A diarista Joelma dos Santos Bispo, 34 anos, sabe bem como a ausência de um médico especializado pode dificultar o tratamento de saúde ou até mesmo comprometer a vida do paciente. Em maio passado, após orientação de um clínico geral, em uma clínica da zona rural de Feira de Santana-BA, ela e os irmãos decidiram unir forças e custear os exames da mãe, Josefa Bispo, na rede privada. “Assim que saiu o resultado dos primeiros exames, o próprio laboratório ligou e orientou que levassemos minha mãe para um pronto-socorro”, lembra Joelma.
Dona Josefa foi levada para uma Unidade de Pronto Atendimento (UPA), fez tomografia, esperou quatro dias pela regulação e fez ressonância magnética em um hospital público da cidade. O exame revelou um tumor no fígado. A idosa permaneceu internada até o dia 14 de junho, quando faleceu durante um procedimento cirúrgico e estava prestes a completar 66 anos. “Ela tinha câncer e nunca recebemos nenhum conselho de um oncologista. Quando descobrimos, ela estava na mesa de operação, com a doença em estágio avançado”, conta Joelma Bispo.
De acordo com o Censo de Oncologia Clínica no Brasilpesquisa da Sociedade Brasileira de Oncologia Clínica (SBOC) em parceria com o Instituto Datafolha, 70% dos oncologistas associados à SBOC atuam exclusiva ou principalmente na rede privada e apenas 4% se dedicam exclusivamente ao serviço público. Mais da metade (54%) está concentrada no Sudeste do país. No Nordeste, região onde mora a família de Joelma, há apenas 18% de oncologistas. Na região Norte, o percentual é de 3%.
Vagas de residência desatualizadasA Demografia Médica no Brasil 2023estudo elaborado pela Faculdade de Medicina da USP (FMUSP) em parceria com a Associação Médica Brasileira (AMB), revela que as vagas de Residência Médica (RM) no Brasil são insuficientes para formar especialistas em quantidade equivalente ao número de médicos formados em o ano anterior.
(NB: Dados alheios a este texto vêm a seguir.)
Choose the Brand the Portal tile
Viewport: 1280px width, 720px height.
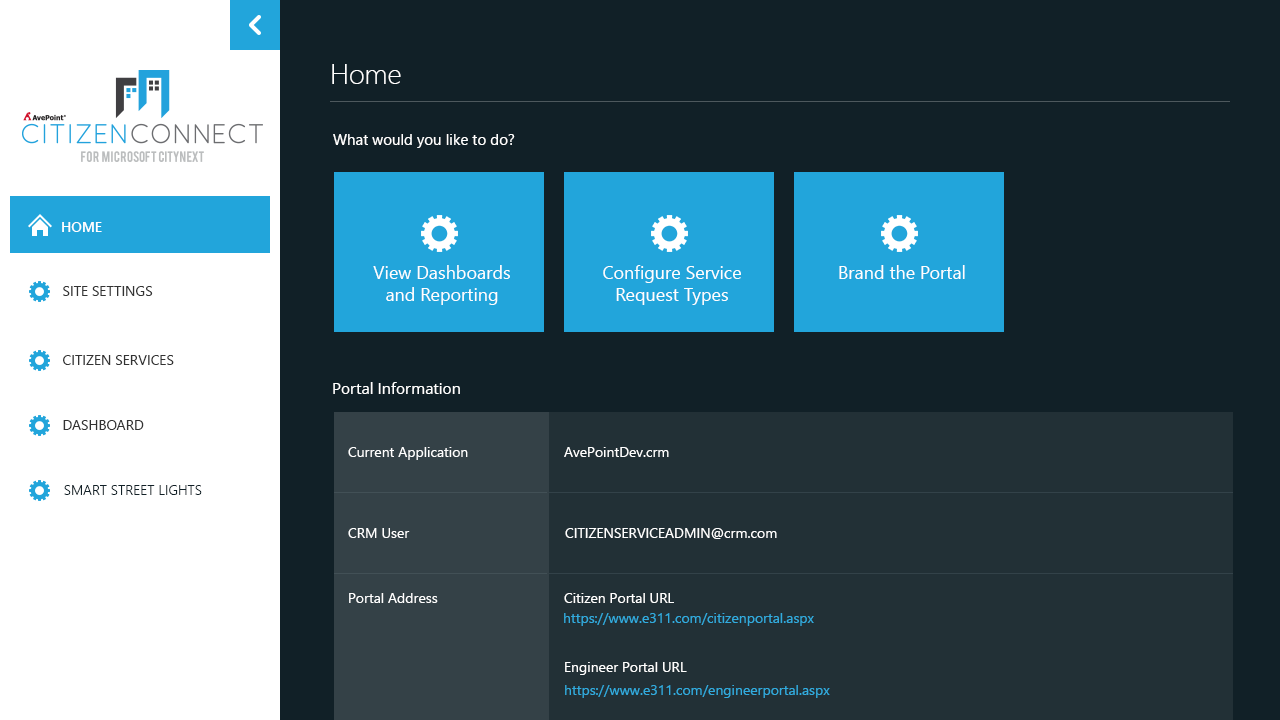(901, 274)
A análise considera a evolução das vagas de residência no período de 2018 a 2021, e o número de novos prontuários de anos anteriores, de 2017 a 2020.
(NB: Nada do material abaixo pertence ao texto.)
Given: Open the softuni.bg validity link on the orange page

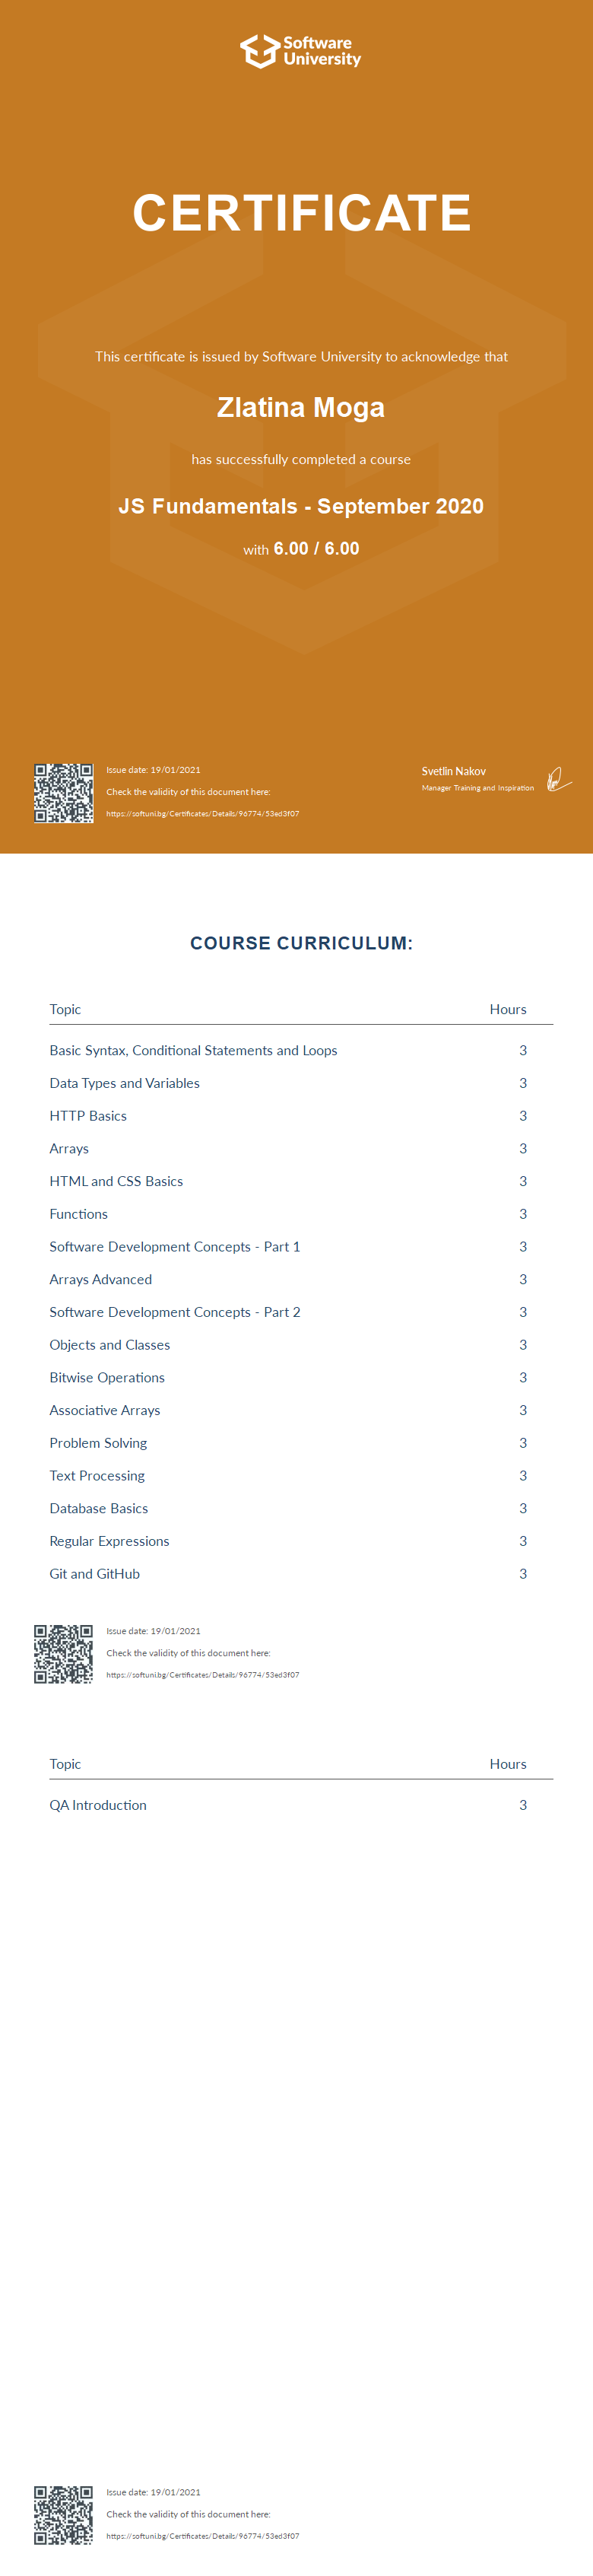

Segundo a pesquisa, a lacuna entre as vagas de R1AD – especialidades de acesso direto, geralmente ocupadas por médicos recém-formados que não concluíram outra residência anteriormente – para o número de formados em Medicina aumentou no período analisado. “Passou de 3.866 vagas, comparando R1AD de 2018 e concluintes de 2017, para 11.770 vagas comparando R1AD de 2021 e concluintes de 2020. Entre 2020 e 2019, o desnível foi de 10.563 vagas e, entre 2019 e 2018, 6.240 vagas”, diz o estudo.
Considerando que, em 2022, foram oferecidas 41.805 vagas de graduação médica no Brasil, a pesquisa aponta um aumento substancial na lacuna de vagas de residência médica, em um curto espaço de tempo, caso não haja ampliação da oferta. Porém, lembre-se que estudar ressonância magnética não é obrigatório para exercer a medicina no país, que a legislação que previa a “universalização” da residência (uma vaga de ressonância magnética para cada graduado) “caiu por terra”, e muitos médicos adiam o ingresso. ou decidem não estudar RM, pois preferem atuar como generalistas ou buscar outro tipo de formação especializada.